** Start Raw records **
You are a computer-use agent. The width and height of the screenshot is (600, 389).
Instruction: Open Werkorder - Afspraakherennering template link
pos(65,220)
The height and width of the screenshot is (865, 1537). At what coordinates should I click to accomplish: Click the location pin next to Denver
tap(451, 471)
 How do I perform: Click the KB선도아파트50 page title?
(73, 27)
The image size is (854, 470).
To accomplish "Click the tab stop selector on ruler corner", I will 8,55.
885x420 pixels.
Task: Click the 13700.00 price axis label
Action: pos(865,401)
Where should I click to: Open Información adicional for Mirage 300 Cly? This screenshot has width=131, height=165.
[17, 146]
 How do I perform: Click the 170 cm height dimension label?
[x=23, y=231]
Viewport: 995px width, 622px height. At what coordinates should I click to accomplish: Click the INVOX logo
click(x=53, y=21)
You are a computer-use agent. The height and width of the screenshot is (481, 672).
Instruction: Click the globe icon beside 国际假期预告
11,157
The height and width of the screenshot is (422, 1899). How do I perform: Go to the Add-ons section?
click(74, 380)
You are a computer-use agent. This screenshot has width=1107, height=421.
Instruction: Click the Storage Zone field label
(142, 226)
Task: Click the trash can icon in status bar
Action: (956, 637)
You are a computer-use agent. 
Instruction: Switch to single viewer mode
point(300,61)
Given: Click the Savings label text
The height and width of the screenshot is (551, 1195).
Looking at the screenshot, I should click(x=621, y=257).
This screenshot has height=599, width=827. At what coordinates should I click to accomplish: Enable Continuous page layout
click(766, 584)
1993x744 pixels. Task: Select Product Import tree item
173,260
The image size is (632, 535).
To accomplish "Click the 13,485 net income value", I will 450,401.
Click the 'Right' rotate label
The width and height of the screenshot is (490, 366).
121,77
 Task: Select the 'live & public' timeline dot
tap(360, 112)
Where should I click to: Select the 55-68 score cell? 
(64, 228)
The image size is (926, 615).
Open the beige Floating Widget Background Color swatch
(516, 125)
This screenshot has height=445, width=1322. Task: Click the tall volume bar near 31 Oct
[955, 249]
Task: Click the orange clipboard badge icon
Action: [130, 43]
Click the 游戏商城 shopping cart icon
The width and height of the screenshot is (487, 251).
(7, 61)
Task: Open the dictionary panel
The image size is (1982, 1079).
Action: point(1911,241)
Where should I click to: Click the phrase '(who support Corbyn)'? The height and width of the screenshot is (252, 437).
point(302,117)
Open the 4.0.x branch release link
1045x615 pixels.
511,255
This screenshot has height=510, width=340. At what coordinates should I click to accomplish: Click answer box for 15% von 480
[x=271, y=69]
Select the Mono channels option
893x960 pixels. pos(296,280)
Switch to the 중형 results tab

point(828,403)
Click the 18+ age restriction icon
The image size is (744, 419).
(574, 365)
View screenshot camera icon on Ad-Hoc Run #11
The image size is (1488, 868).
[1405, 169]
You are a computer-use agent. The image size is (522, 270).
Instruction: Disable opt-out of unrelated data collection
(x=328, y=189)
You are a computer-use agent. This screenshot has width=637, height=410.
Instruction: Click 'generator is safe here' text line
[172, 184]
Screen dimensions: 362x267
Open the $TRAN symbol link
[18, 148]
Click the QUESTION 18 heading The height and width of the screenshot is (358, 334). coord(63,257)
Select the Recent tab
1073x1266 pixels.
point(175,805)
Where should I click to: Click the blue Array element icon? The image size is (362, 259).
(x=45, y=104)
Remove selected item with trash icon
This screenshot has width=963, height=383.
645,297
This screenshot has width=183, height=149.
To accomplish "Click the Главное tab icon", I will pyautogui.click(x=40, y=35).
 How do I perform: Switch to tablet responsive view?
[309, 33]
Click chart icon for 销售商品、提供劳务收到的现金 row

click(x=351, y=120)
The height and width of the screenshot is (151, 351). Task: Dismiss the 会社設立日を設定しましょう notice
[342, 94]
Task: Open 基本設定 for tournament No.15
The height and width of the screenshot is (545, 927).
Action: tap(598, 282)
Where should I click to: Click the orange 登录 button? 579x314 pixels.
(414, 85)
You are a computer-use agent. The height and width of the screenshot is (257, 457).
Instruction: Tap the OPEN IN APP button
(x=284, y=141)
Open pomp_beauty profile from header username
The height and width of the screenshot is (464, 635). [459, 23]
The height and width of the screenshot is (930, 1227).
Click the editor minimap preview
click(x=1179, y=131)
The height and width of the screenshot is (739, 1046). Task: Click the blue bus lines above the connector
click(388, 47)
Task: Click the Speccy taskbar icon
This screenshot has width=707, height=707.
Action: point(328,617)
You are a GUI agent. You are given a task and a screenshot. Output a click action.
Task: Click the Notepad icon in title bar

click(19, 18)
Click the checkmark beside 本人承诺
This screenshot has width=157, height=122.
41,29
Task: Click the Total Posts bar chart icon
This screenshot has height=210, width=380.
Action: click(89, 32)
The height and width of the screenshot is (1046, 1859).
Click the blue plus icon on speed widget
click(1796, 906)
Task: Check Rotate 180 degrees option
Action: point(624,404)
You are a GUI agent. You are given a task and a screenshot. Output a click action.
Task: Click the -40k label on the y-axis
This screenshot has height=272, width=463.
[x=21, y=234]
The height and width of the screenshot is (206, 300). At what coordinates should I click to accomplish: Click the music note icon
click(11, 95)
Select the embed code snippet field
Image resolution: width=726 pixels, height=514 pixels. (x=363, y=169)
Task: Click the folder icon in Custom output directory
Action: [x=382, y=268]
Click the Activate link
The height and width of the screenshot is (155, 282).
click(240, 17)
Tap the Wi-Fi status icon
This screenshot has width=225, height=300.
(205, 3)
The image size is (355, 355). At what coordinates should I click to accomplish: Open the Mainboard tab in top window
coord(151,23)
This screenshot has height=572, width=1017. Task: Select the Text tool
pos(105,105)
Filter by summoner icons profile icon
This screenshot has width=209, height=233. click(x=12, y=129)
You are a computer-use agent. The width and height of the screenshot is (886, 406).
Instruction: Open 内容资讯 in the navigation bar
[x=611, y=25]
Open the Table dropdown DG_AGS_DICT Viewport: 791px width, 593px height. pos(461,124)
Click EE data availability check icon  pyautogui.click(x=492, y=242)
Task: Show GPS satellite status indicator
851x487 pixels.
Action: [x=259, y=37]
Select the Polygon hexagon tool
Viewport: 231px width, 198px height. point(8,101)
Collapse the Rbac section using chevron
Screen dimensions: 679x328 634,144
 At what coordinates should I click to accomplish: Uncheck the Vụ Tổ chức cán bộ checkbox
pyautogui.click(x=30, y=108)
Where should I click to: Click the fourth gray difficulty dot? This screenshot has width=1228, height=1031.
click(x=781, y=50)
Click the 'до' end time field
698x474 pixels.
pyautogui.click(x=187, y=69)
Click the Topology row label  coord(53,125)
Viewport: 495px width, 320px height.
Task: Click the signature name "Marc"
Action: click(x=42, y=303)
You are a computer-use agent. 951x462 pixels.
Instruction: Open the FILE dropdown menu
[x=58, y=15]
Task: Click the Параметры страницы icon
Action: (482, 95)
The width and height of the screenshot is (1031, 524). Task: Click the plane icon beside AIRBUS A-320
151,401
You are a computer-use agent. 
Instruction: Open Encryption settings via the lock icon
** End Raw records **
> _Description of the task_:
Copy out all of the material above, line for line, without changing anything.

> _Output of the task_:
You are a computer-use agent. The width and height of the screenshot is (600, 389).
Instruction: Open Werkorder - Afspraakherennering template link
pos(65,220)
The height and width of the screenshot is (865, 1537). At what coordinates should I click to accomplish: Click the location pin next to Denver
tap(451, 471)
 How do I perform: Click the KB선도아파트50 page title?
(73, 27)
The image size is (854, 470).
To accomplish "Click the tab stop selector on ruler corner", I will 8,55.
885x420 pixels.
Task: Click the 13700.00 price axis label
Action: pos(865,401)
Where should I click to: Open Información adicional for Mirage 300 Cly? This screenshot has width=131, height=165.
[17, 146]
 How do I perform: Click the 170 cm height dimension label?
[x=23, y=231]
Viewport: 995px width, 622px height. At what coordinates should I click to accomplish: Click the INVOX logo
click(x=53, y=21)
You are a computer-use agent. The height and width of the screenshot is (481, 672).
Instruction: Click the globe icon beside 国际假期预告
11,157
The height and width of the screenshot is (422, 1899). How do I perform: Go to the Add-ons section?
click(74, 380)
You are a computer-use agent. This screenshot has width=1107, height=421.
Instruction: Click the Storage Zone field label
(142, 226)
Task: Click the trash can icon in status bar
Action: (956, 637)
You are a computer-use agent. 
Instruction: Switch to single viewer mode
point(300,61)
Given: Click the Savings label text
The height and width of the screenshot is (551, 1195).
Looking at the screenshot, I should click(x=621, y=257).
This screenshot has height=599, width=827. At what coordinates should I click to accomplish: Enable Continuous page layout
click(766, 584)
1993x744 pixels. Task: Select Product Import tree item
173,260
The image size is (632, 535).
To accomplish "Click the 13,485 net income value", I will 450,401.
Click the 'Right' rotate label
The width and height of the screenshot is (490, 366).
121,77
 Task: Select the 'live & public' timeline dot
tap(360, 112)
Where should I click to: Select the 55-68 score cell? 
(64, 228)
The image size is (926, 615).
Open the beige Floating Widget Background Color swatch
(516, 125)
This screenshot has height=445, width=1322. Task: Click the tall volume bar near 31 Oct
[955, 249]
Task: Click the orange clipboard badge icon
Action: [130, 43]
Click the 游戏商城 shopping cart icon
The width and height of the screenshot is (487, 251).
(7, 61)
Task: Open the dictionary panel
The image size is (1982, 1079).
Action: point(1911,241)
Where should I click to: Click the phrase '(who support Corbyn)'? The height and width of the screenshot is (252, 437).
point(302,117)
Open the 4.0.x branch release link
1045x615 pixels.
511,255
This screenshot has height=510, width=340. At what coordinates should I click to accomplish: Click answer box for 15% von 480
[x=271, y=69]
Select the Mono channels option
893x960 pixels. pos(296,280)
Switch to the 중형 results tab

point(828,403)
Click the 18+ age restriction icon
The image size is (744, 419).
(574, 365)
View screenshot camera icon on Ad-Hoc Run #11
The image size is (1488, 868).
[1405, 169]
You are a computer-use agent. The image size is (522, 270).
Instruction: Disable opt-out of unrelated data collection
(x=328, y=189)
You are a computer-use agent. This screenshot has width=637, height=410.
Instruction: Click 'generator is safe here' text line
[172, 184]
Screen dimensions: 362x267
Open the $TRAN symbol link
[18, 148]
Click the QUESTION 18 heading The height and width of the screenshot is (358, 334). coord(63,257)
Select the Recent tab
1073x1266 pixels.
point(175,805)
Where should I click to: Click the blue Array element icon? The image size is (362, 259).
(x=45, y=104)
Remove selected item with trash icon
This screenshot has width=963, height=383.
645,297
This screenshot has width=183, height=149.
To accomplish "Click the Главное tab icon", I will pyautogui.click(x=40, y=35).
 How do I perform: Switch to tablet responsive view?
[309, 33]
Click chart icon for 销售商品、提供劳务收到的现金 row

click(x=351, y=120)
The height and width of the screenshot is (151, 351). Task: Dismiss the 会社設立日を設定しましょう notice
[342, 94]
Task: Open 基本設定 for tournament No.15
The height and width of the screenshot is (545, 927).
Action: tap(598, 282)
Where should I click to: Click the orange 登录 button? 579x314 pixels.
(414, 85)
You are a computer-use agent. The height and width of the screenshot is (257, 457).
Instruction: Tap the OPEN IN APP button
(x=284, y=141)
Open pomp_beauty profile from header username
The height and width of the screenshot is (464, 635). [459, 23]
The height and width of the screenshot is (930, 1227).
Click the editor minimap preview
click(x=1179, y=131)
The height and width of the screenshot is (739, 1046). Task: Click the blue bus lines above the connector
click(388, 47)
Task: Click the Speccy taskbar icon
This screenshot has width=707, height=707.
Action: point(328,617)
You are a GUI agent. You are given a task and a screenshot. Output a click action.
Task: Click the Notepad icon in title bar

click(19, 18)
Click the checkmark beside 本人承诺
This screenshot has width=157, height=122.
41,29
Task: Click the Total Posts bar chart icon
This screenshot has height=210, width=380.
Action: click(89, 32)
The height and width of the screenshot is (1046, 1859).
Click the blue plus icon on speed widget
click(1796, 906)
Task: Check Rotate 180 degrees option
Action: point(624,404)
You are a GUI agent. You are given a task and a screenshot. Output a click action.
Task: Click the -40k label on the y-axis
This screenshot has height=272, width=463.
[x=21, y=234]
The height and width of the screenshot is (206, 300). At what coordinates should I click to accomplish: Click the music note icon
click(11, 95)
Select the embed code snippet field
Image resolution: width=726 pixels, height=514 pixels. (x=363, y=169)
Task: Click the folder icon in Custom output directory
Action: [x=382, y=268]
Click the Activate link
The height and width of the screenshot is (155, 282).
click(240, 17)
Tap the Wi-Fi status icon
This screenshot has width=225, height=300.
(205, 3)
The image size is (355, 355). At what coordinates should I click to accomplish: Open the Mainboard tab in top window
coord(151,23)
This screenshot has height=572, width=1017. Task: Select the Text tool
pos(105,105)
Filter by summoner icons profile icon
This screenshot has width=209, height=233. click(x=12, y=129)
You are a computer-use agent. The width and height of the screenshot is (886, 406).
Instruction: Open 内容资讯 in the navigation bar
[x=611, y=25]
Open the Table dropdown DG_AGS_DICT Viewport: 791px width, 593px height. pos(461,124)
Click EE data availability check icon  pyautogui.click(x=492, y=242)
Task: Show GPS satellite status indicator
851x487 pixels.
Action: [x=259, y=37]
Select the Polygon hexagon tool
Viewport: 231px width, 198px height. point(8,101)
Collapse the Rbac section using chevron
Screen dimensions: 679x328 634,144
 At what coordinates should I click to accomplish: Uncheck the Vụ Tổ chức cán bộ checkbox
pyautogui.click(x=30, y=108)
Where should I click to: Click the fourth gray difficulty dot? This screenshot has width=1228, height=1031.
click(x=781, y=50)
Click the 'до' end time field
698x474 pixels.
pyautogui.click(x=187, y=69)
Click the Topology row label  coord(53,125)
Viewport: 495px width, 320px height.
Task: Click the signature name "Marc"
Action: click(x=42, y=303)
You are a computer-use agent. 951x462 pixels.
Instruction: Open the FILE dropdown menu
[x=58, y=15]
Task: Click the Параметры страницы icon
Action: (482, 95)
The width and height of the screenshot is (1031, 524). Task: Click the plane icon beside AIRBUS A-320
151,401
You are a computer-use agent. 
Instruction: Open Encryption settings via the lock icon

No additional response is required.